What makes it all all right is that, there is kind of a tongue-in-cheek attitude in the film. Drag Me to Hell is a good old fashioned horror film in a modern make up. The special effects, with scenes featuring eyes popping, blood splattering, and green puke gashing are a tip of the hat to the Evil Dead films and all the gore films of the 1980s. In that regard, the gypsy curse might be regarded as an homage to another old horror film tradition.

Overall, I can say that I enjoyed watching this film in the cinema and I’m looking forward to seeing Evil Dead 4.

Wednesday, August 12, 2009

The Wolf Man (1941) - George Waggner


As a remake of the classic horror movie The Wolf Man is due next year, with an all star cast of Anthony Hopkins, Benicio Del Toro, Hugo Weaving and Emily Blunt, I thought it would be an appropriate time to dig up one of my older drafts of a review on the 1941 version featuring Lon Chaney, Jr and Bela Lugosi and put it up on Macabresque.

The film is about Larry Talbot, who returns to his homeland, Wales from the US upon learning about his brother's death. One night, as he is walking with a woman called Jenny Williams around the gypsy camp near the town, he is attacked by the werewolf/gypsy Bela. Larry manages to kill him but is bitten during the process. Bela's mother Maleva tells him that he's marked (he has a pentagrad appearing in his hand) and that he will turn into a werewolf during certain times. The rhyme popularised by this movie goes:

Even a man who is pure in heart

and says his prayers by night

may become a wolf when the wolfbane blooms

and the autumn moon is bright.

Talbot then starts turning into werewolf and terrorising the townsfolk. He tells his father Sir John about his curse, but he doesn't believe him. Sir John, hunting down the "wolf", finally catches him and kills him, only to find out that it was actually his son Larry, when he turns back into his human form.
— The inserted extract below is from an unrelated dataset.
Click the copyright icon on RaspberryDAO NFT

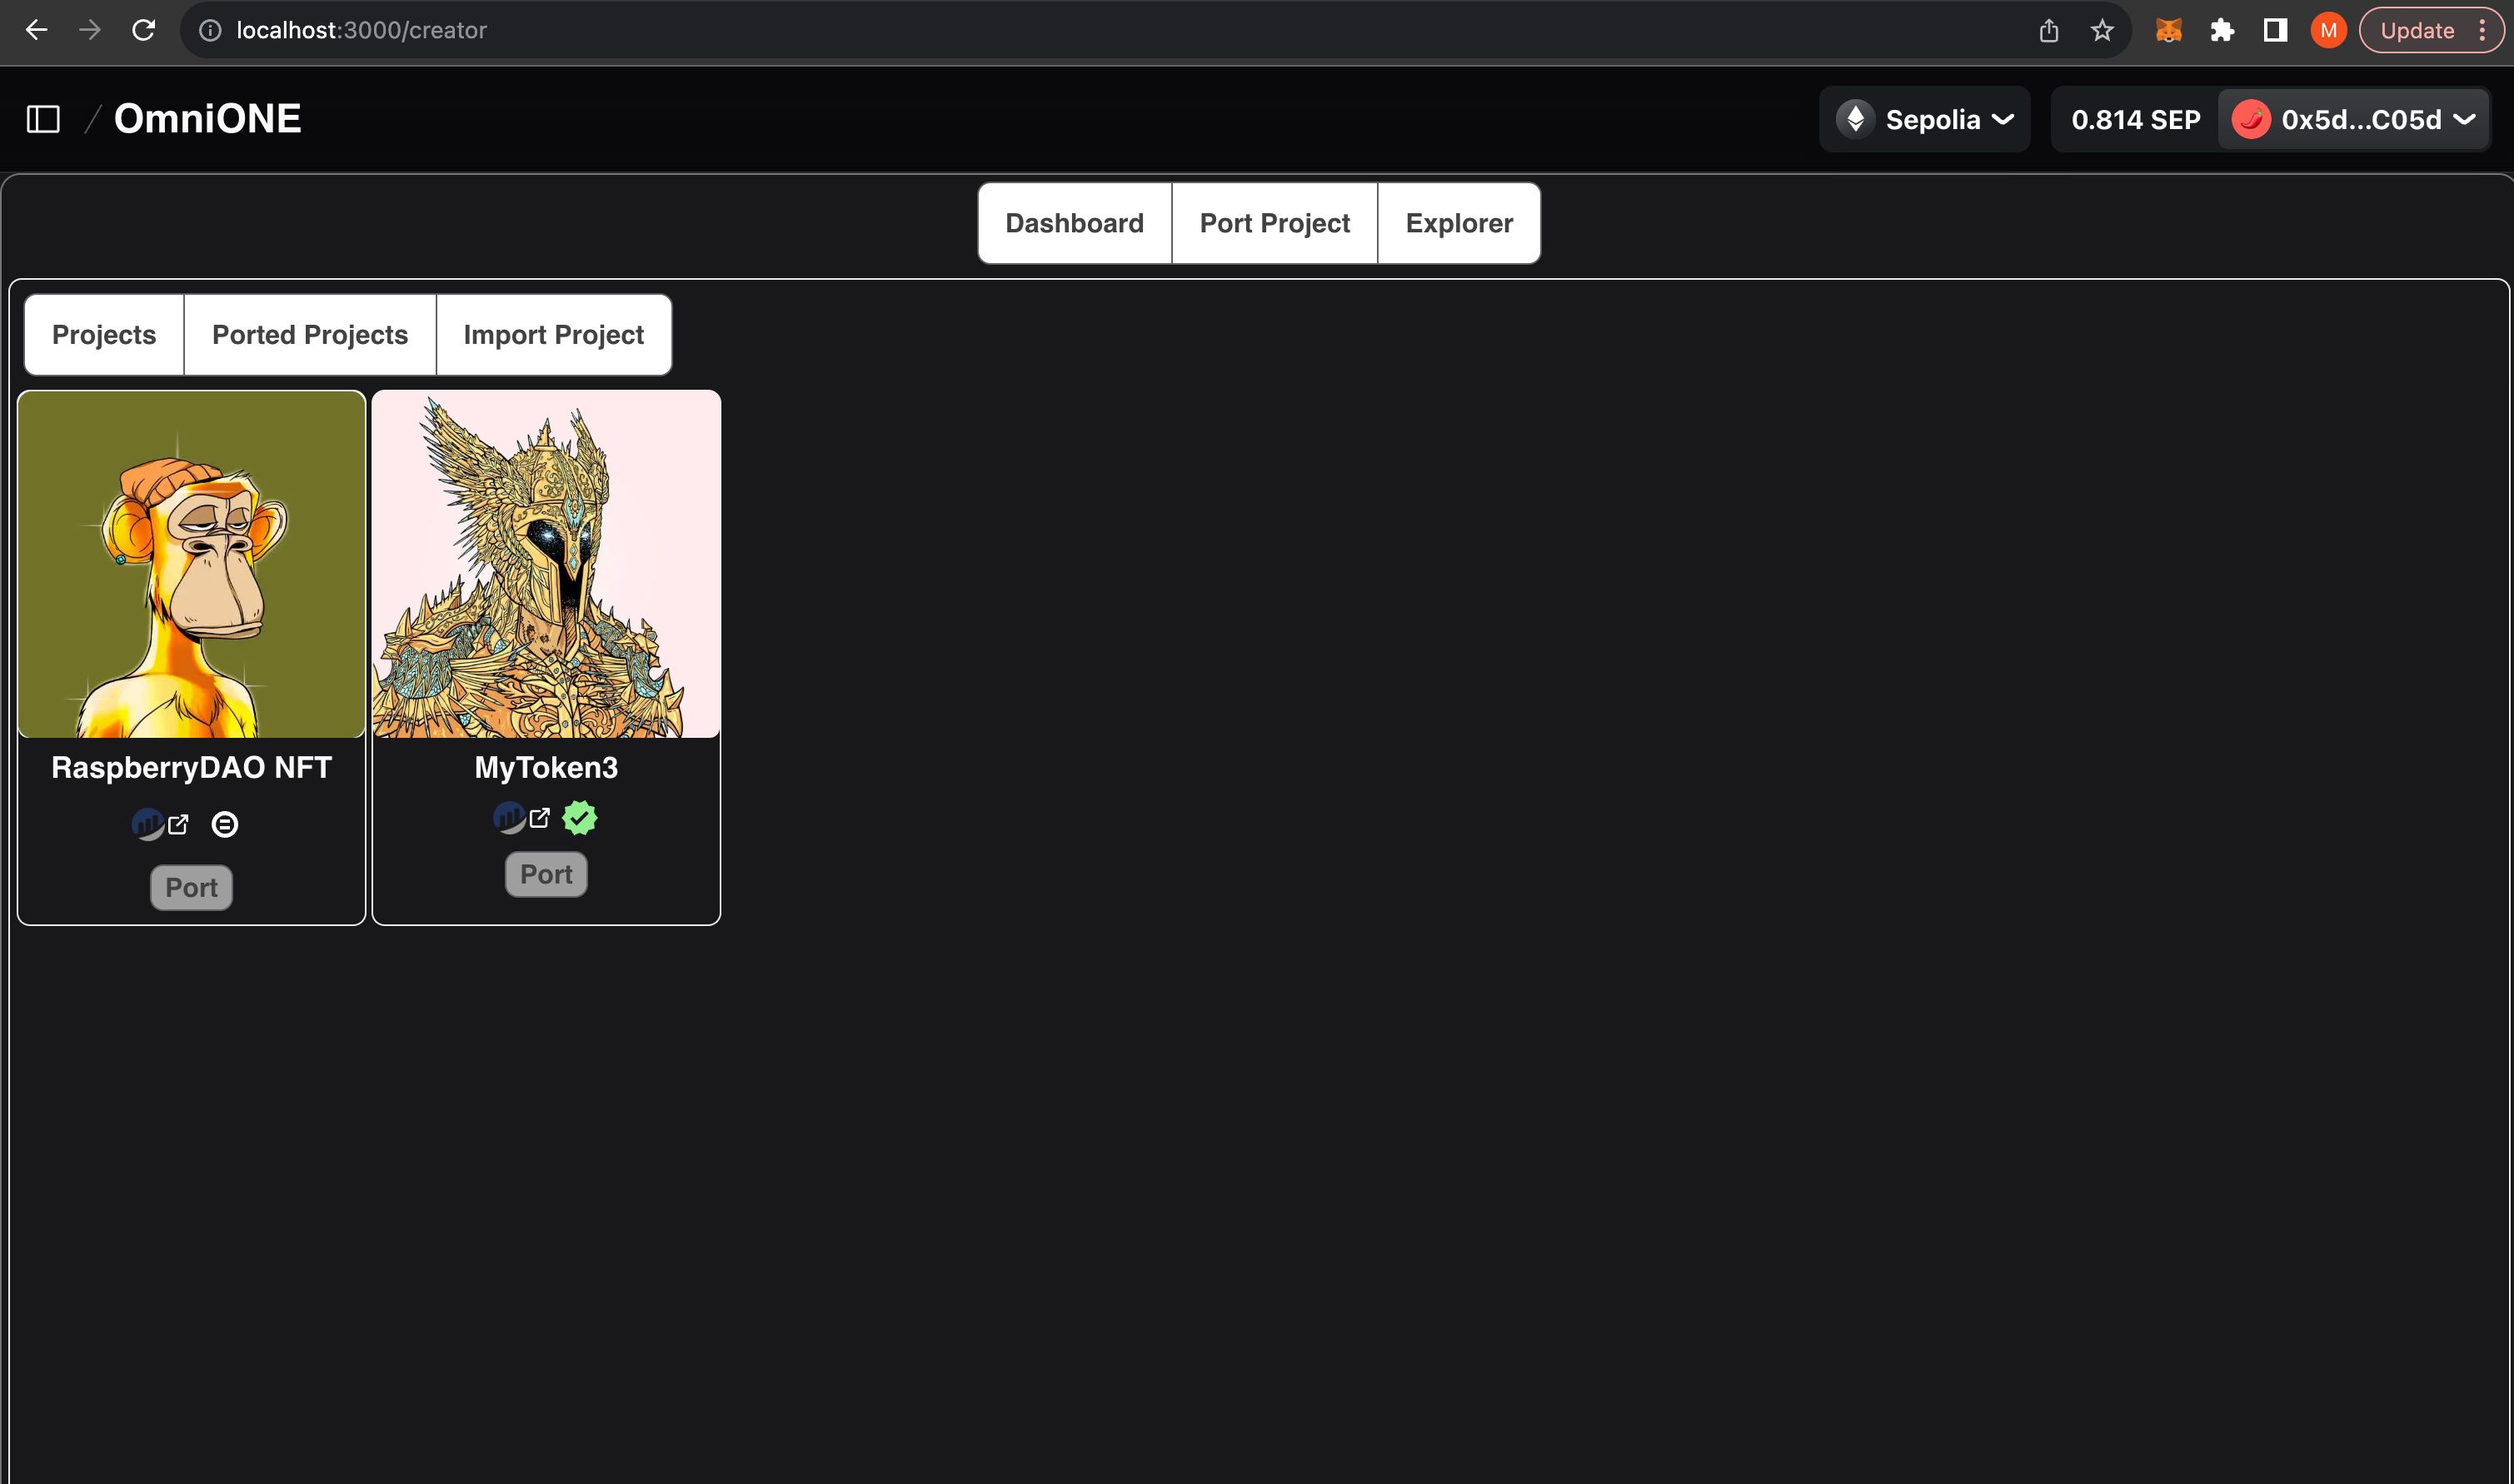coord(224,824)
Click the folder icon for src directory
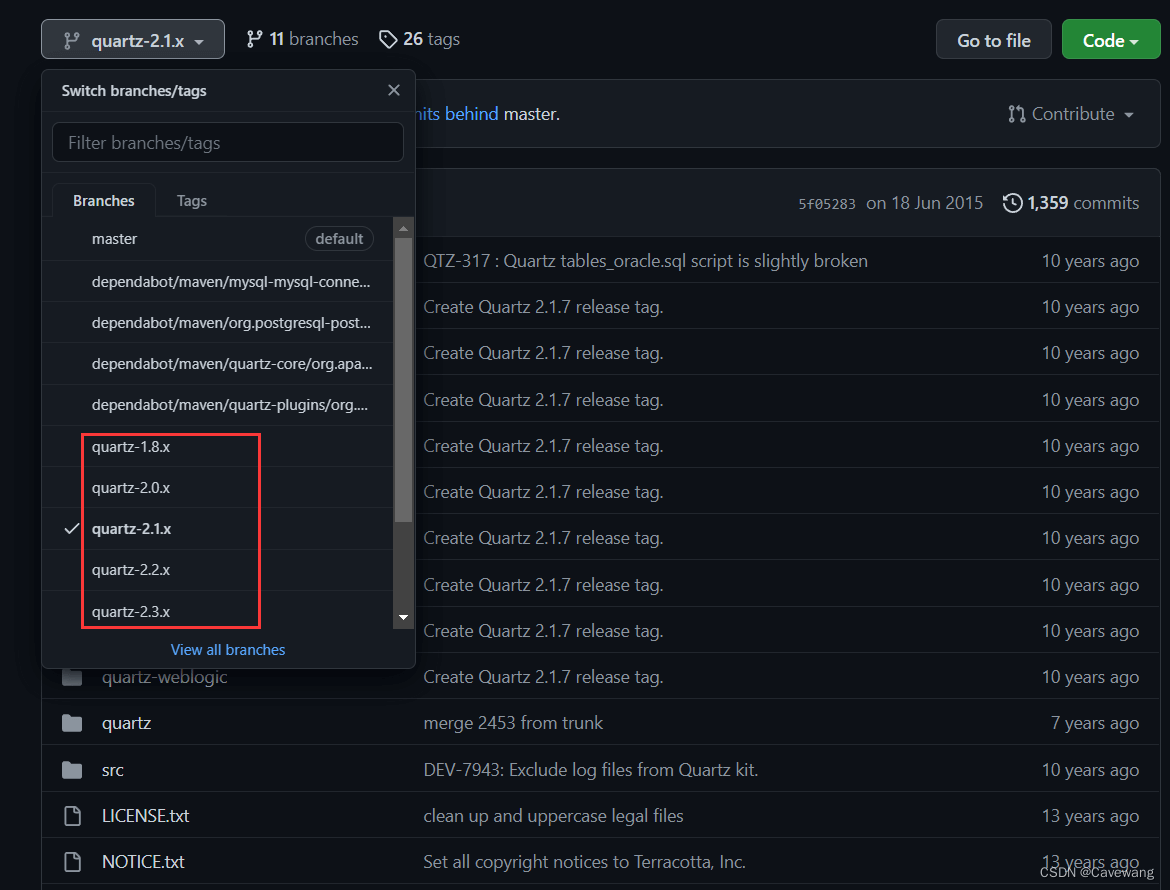 coord(72,770)
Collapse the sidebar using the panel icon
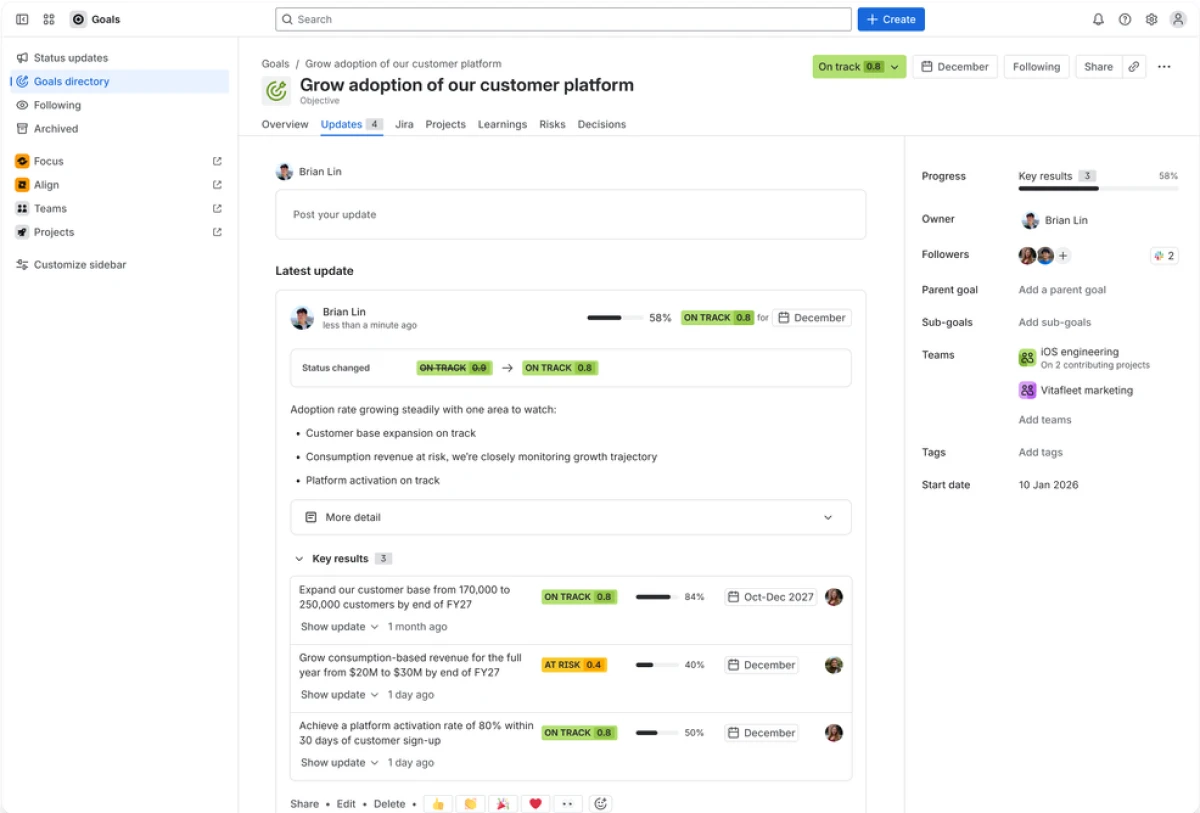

Gypsies were often represented as untrustworthy, uncanny (bearing an uncanny sexuality) and supernatural people in gothic literature and early horror cinema. Bram Stoker, for example, employs them as Dracula's faithful servants. In old horror movies, a gypsy is, by default, an old hag who looks at whatever tool available to see the future (tarot cards, crystal spheres, palms) and see ill omens.

This is far from the romantic image of gypsies as an irrational (by which I mean "not belonging to the rationality of the Enlightenment and current capitalistic world order") people who hail each and every minute of life (and death) with songs and dance in a joyful manner - an image brought to life by such directors as Emir Kusturica and Tony Gatlif and recently bands like Gogol Bordello.

The Wolf Man presents a mixture of both these images related to gypsies. This is a movie set in England and it bears elements from the gothic literature tradition. In that same spirit, gypsies are portrayed as a source of the supernatural and as an uncanny people, yet they are not agents of absolute evil. They are allowed to live their tragedies. When the gypsy Bela dies, the old gypsy woman Maleva and a priest have a conversation about how the funeral service should be. Maleva does not want a Christian service, which makes the priest angry. He says he knows what they do, they dance and sing around the dead. To this, Maleva replies, "Us gypsies bury our dead like this for a thousand years. I couldn't change this tradition even if I wanted to."

This in an interesting case of representing a minority, that has been subject to much discrimination until very recently, in a more humanistic light. One may wonder if it has anything to do with the screenwriter Curt Siodmak being a victim of the Nazi policies, and having to escape his homeland, Germany, and move to the US, and therefore understanding the plights of being a minority.